Supporters of Tunisian President Kais Saied chant slogans denouncing Ennahda party leader Rached Ghannouchi in front of the parliament, in the capital Tunis, July 26, 2021, following the president's suspension of parliament and dismissal of the prime minister. (Fethi Belaid/AFP via Getty Images)

Is It Game Over for Tunisian Democracy?

In a move critics are calling a “coup d’état,” Tunisian President Kais Saied late Sunday gave a pink slip to the man he appointed exactly one year earlier to head the government, Prime Minister Hichem Mechichi, dismissing the rest of the cabinet and freezing the activities of parliament for 30 days.

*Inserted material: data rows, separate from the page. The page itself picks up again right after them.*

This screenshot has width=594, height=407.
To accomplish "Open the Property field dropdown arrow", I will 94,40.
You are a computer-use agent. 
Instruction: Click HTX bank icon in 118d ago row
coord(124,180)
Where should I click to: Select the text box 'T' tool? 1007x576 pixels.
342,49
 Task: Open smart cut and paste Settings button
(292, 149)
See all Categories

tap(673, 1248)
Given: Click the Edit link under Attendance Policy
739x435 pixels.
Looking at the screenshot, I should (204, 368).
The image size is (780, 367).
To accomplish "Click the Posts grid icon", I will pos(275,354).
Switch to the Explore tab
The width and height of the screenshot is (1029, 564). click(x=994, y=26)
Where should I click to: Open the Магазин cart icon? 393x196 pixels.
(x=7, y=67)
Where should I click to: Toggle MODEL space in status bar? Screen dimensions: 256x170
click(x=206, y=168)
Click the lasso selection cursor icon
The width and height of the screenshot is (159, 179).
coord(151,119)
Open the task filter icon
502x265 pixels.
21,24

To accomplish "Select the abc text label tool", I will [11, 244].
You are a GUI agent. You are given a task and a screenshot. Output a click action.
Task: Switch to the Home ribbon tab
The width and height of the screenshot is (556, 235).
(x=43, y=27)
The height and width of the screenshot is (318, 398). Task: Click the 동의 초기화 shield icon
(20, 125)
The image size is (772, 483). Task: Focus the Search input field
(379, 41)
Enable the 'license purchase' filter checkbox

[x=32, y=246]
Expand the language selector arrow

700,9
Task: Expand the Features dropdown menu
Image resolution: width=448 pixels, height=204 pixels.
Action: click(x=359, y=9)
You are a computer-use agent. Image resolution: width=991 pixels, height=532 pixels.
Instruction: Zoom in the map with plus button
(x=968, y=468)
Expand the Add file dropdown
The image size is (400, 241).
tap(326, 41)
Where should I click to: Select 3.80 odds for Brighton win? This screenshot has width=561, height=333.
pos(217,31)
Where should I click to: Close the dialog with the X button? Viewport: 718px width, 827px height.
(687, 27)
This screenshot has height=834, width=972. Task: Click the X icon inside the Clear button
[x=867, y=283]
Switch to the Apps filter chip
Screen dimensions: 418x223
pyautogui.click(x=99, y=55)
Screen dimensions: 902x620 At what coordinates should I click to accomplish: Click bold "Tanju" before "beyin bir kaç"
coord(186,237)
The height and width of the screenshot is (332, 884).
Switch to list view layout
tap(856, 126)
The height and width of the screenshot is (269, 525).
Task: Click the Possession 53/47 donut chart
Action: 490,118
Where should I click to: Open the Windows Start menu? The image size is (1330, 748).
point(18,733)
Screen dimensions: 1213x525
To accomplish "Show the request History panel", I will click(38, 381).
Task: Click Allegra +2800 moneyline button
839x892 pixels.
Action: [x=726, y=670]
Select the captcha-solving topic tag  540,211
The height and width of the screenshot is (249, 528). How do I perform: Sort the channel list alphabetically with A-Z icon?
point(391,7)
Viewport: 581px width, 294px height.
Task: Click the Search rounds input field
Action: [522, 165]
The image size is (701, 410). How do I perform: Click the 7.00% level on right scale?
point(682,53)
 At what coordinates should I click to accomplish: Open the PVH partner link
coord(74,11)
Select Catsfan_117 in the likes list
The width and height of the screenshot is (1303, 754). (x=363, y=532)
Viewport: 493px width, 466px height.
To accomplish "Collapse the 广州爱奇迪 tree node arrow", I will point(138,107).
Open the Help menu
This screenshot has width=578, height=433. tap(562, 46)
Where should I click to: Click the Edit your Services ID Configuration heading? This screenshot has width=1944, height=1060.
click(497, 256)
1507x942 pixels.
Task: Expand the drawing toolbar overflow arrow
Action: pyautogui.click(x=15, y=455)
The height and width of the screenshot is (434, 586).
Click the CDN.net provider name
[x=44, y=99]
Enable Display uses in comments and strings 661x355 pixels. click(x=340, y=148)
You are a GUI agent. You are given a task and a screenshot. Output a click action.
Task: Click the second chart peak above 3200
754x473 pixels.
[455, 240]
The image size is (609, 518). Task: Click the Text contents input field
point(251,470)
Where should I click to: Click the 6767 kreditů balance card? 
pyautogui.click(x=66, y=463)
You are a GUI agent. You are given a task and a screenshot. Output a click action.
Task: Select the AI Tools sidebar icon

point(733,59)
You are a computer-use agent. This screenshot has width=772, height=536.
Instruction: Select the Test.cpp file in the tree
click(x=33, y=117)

The most comes a day after mass nationwide protests broke out against the government and parliament’s largest party, the moderate Islamist Ennahda. The causes of discontent in Tunisia – political dysfunction, corruption, and an ongoing economic crisis exacerbated by the coronavirus pandemic – are familiar to those who follow politics across the region, from Algeria to Lebanon to Iraq, with echoes in Israel, Iran, and elsewhere. Tunisia is considered a relative success story, emerging from the Arab Spring as a nascent, though flawed, democracy, third only to Israel and Cyprus in terms of the protection of civil liberties and political rights. But COVID-19 has hit especially hard; the North African country has the highest death rate from coronavirus in the MENA region. Saied says his move is temporary and consistent with the 2014 constitution’s Article 80, which gives the president emergency powers “in the event of imminent danger threatening the nation’s institutions or the security or independence of the country, and hampering the normal functioning of the state.” The article allows the president to “take any measures necessitated by the exceptional circumstances.” It remains to be seen if he’ll steer Tunisia back onto a democratic track or if the takeover signals a return to authoritarian rule.